PASSAGE TO READ Block Start

World Elder Abuse Awareness Day: detecting and preventing scams

This article was originally published by KXLH.com.

HELENA – June 15th has been dubbed World Elder Abuse Awareness Day (WEADD).

Data from the State Commissioner of Securities and Insurance says 75% of the nation’s wealth is from elders.

This year, Montana’s Insurance Commissioner Matt Rosendale teamed up with the state legislature to create House Bill-24.

The Bill allows the financial industry to report suspected financial exploitation, and to delay the disbursement of funds while an investigation is taking place.

Lynne Egan, Montana’s deputy securities manager says if you have an elderly person in your family that seems un-kept or isn’t paying their bills…they could be a victim of a scam.

“I always end my speeches that I give, that a Montanan will drive around for an hour looking for the cheapest gas and will go home and wire 100,000 dollars to Antioquia based upon a promise over the phone……….happens every day”, said Lynne Egan, Montana’s Deputy Securities Commissioner.

Here are list of common schemes that people get scammed.

Unlicensed individuals

Almost every case that leads to a criminal prosecution or agency action is with an unlicensed person selling securities. To verify that a person is licensed or registered to sell securities, call us. If the person is not registered, don’t invest. If all people followed this advice, it would end most securities fraud.

Pyramid Schemes

Unlike multi-level marketing companies, pyramid schemes are fraudulent because compensation is primarily derived from the fees paid by new recruits to the scheme. Participants have to recruit others to the plan to make money. As participants join, additional people must be recruited so that current participants can be paid. The pyramid eventually collapses because participants exhaust the pool of people available and willing to join. Often goods or services are offered in an attempt to appear legal. If more money is raised by recruiting than by sales, be wary.

PASSAGE TO READ Block End

- [ASSIGNMENT] Retype the article on elder scams word for word, starting at "This article was" and ending at "is taking place.".

ENTRIES SHOWN Block Start

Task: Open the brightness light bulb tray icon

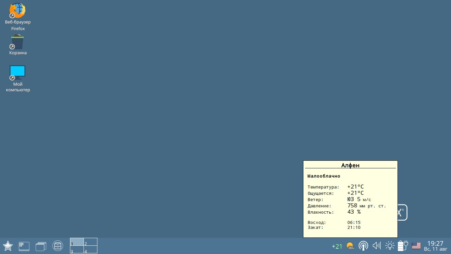Action: [390, 246]
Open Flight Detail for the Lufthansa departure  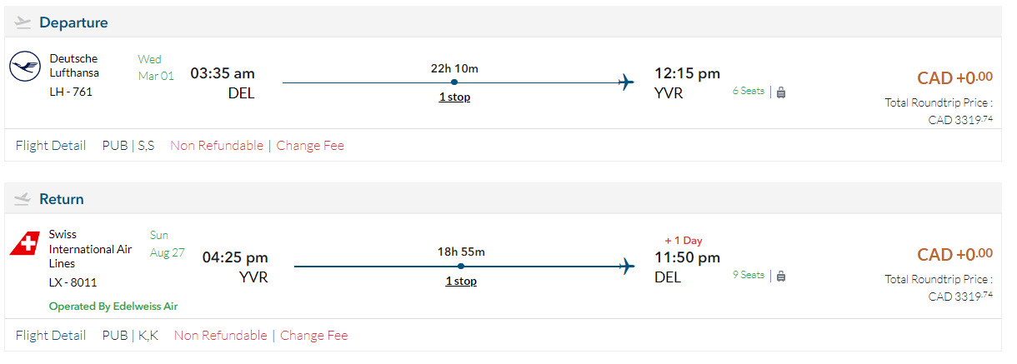51,146
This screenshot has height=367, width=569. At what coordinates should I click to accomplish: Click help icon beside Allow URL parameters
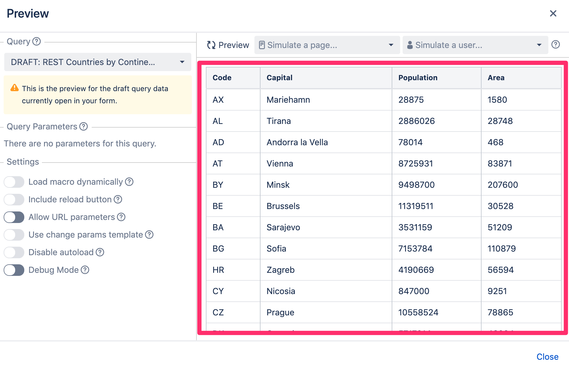click(121, 217)
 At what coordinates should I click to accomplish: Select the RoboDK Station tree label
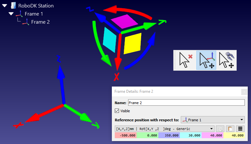[36, 6]
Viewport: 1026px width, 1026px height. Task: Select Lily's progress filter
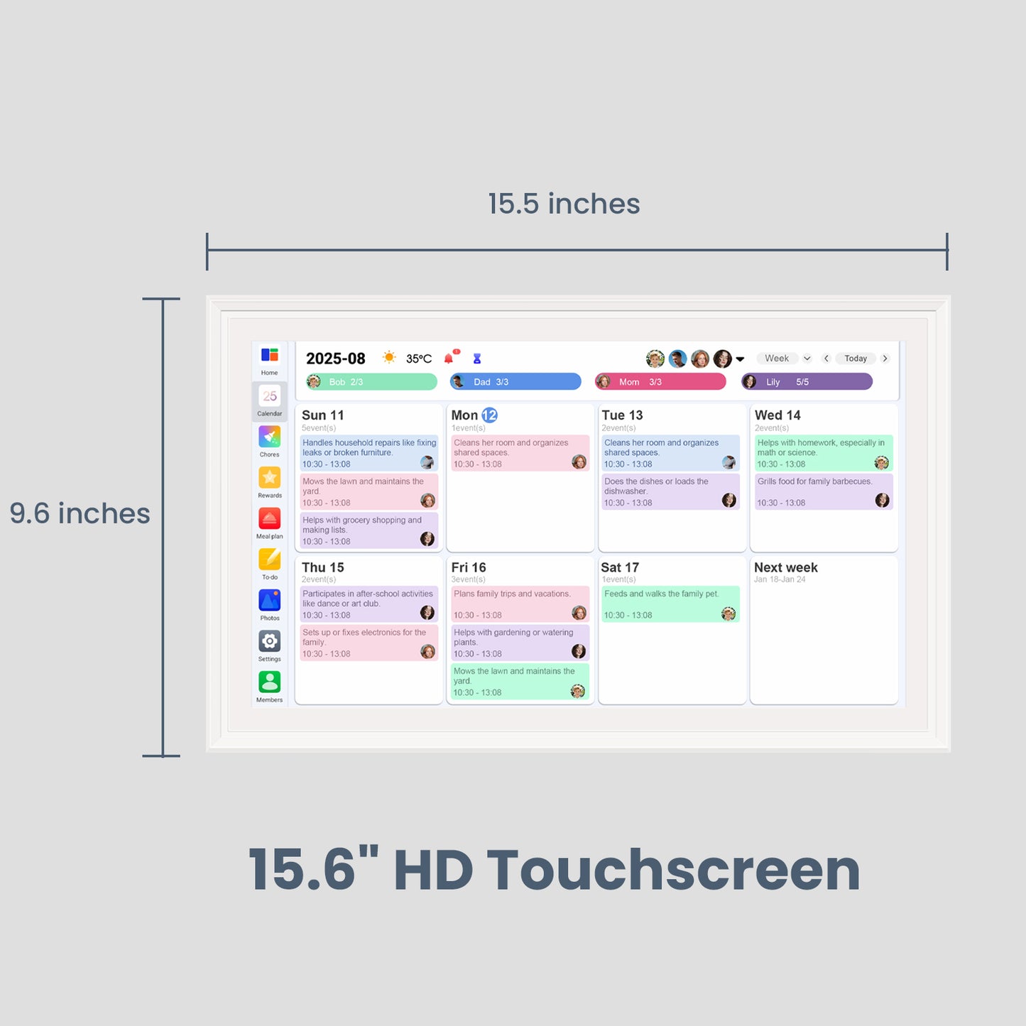pos(806,381)
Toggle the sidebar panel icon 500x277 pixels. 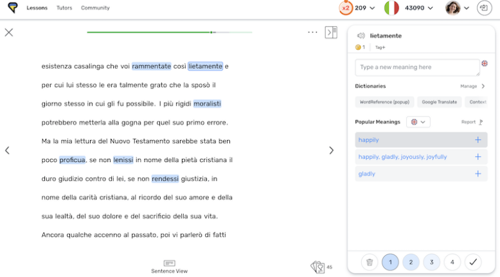(331, 32)
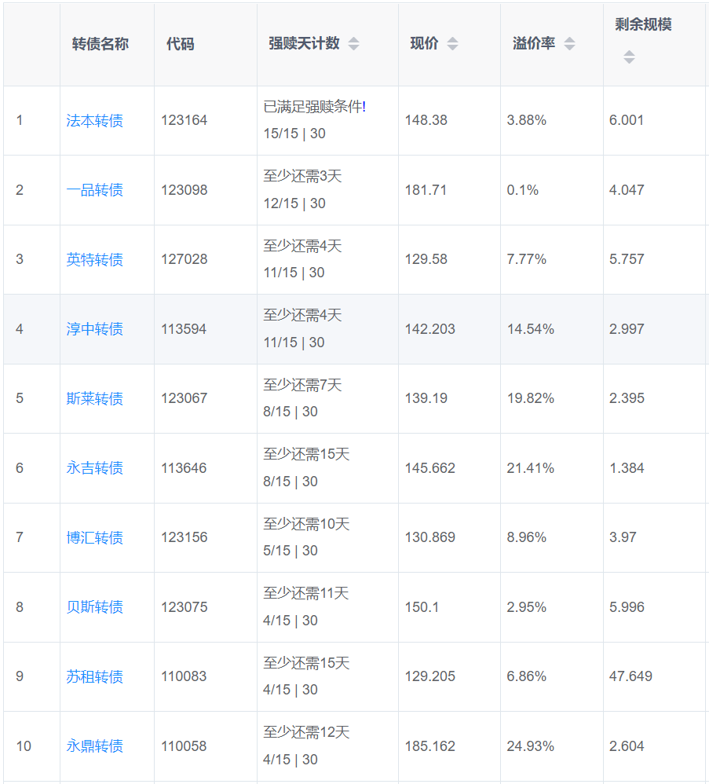Select the 185.162 price cell

coord(430,746)
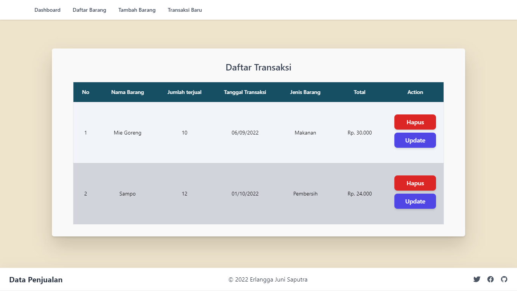Click Update button for Mie Goreng

[x=415, y=140]
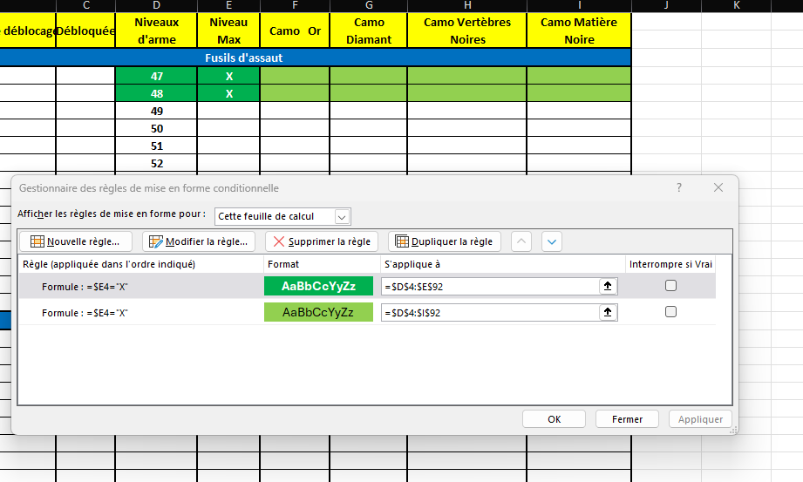Move selected rule up with arrow
Viewport: 803px width, 482px height.
[521, 241]
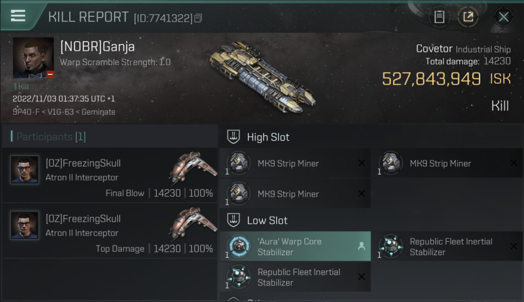This screenshot has width=524, height=302.
Task: Copy the kill report ID
Action: pos(198,18)
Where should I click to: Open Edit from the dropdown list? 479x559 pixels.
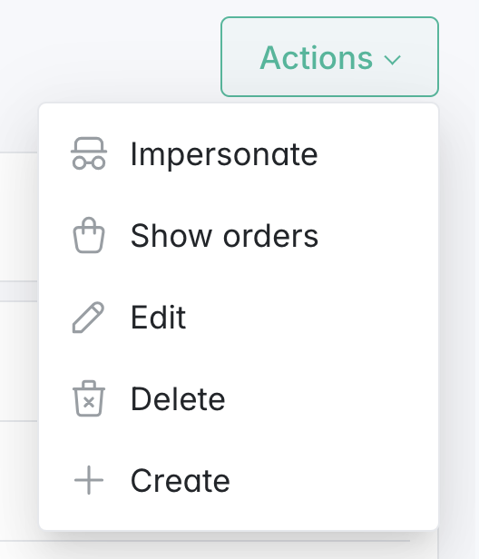[239, 317]
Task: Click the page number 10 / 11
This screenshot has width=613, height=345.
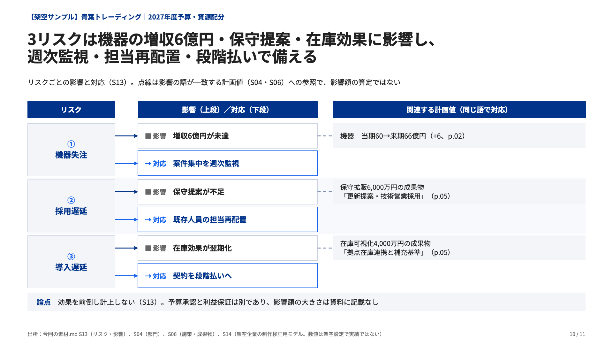Action: pyautogui.click(x=577, y=334)
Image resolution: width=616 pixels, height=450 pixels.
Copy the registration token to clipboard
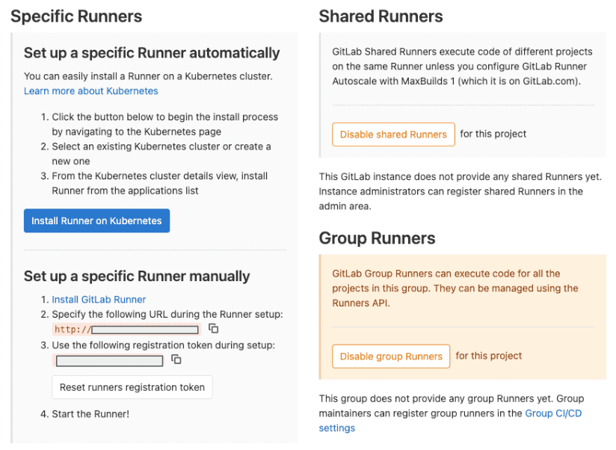[176, 360]
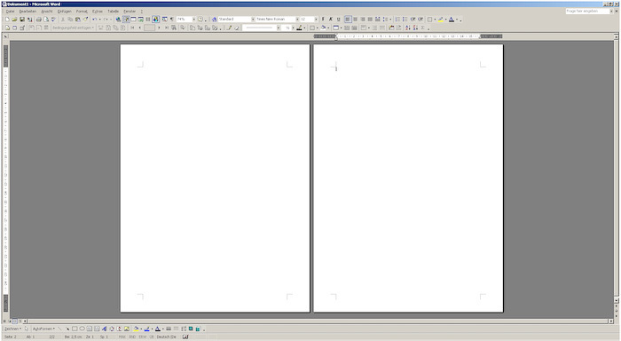Open the Einfügen menu

tap(65, 12)
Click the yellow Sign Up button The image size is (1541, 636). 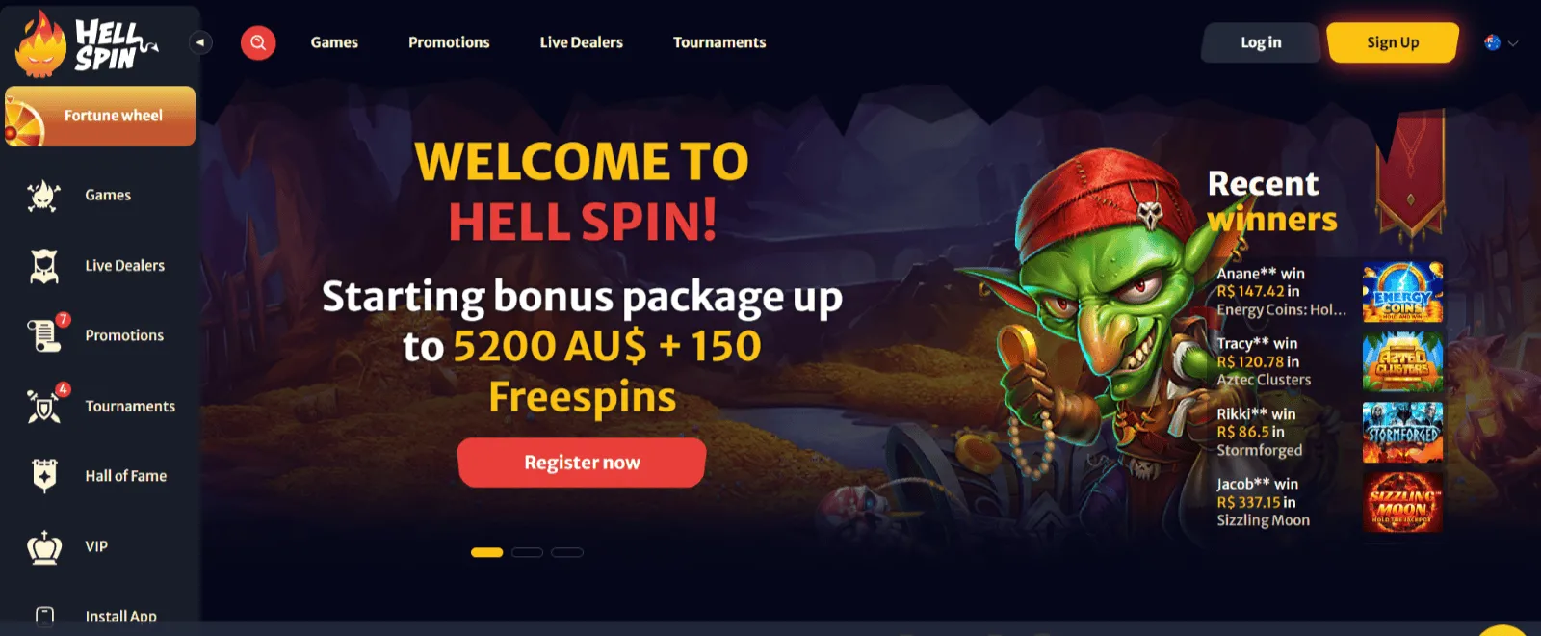pyautogui.click(x=1393, y=42)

ENTRIES SHOWN Block End

- [RESPONSE AREA]
This article was originally published by KXLH.com.

HELENA – June 15th has been dubbed World Elder Abuse Awareness Day (WEADD).

Data from the State Commissioner of Securities and Insurance says 75% of the nation’s wealth is from elders.

This year, Montana’s Insurance Commissioner Matt Rosendale teamed up with the state legislature to create House Bill-24.

The Bill allows the financial industry to report suspected financial exploitation, and to delay the disbursement of funds while an investigation is taking place.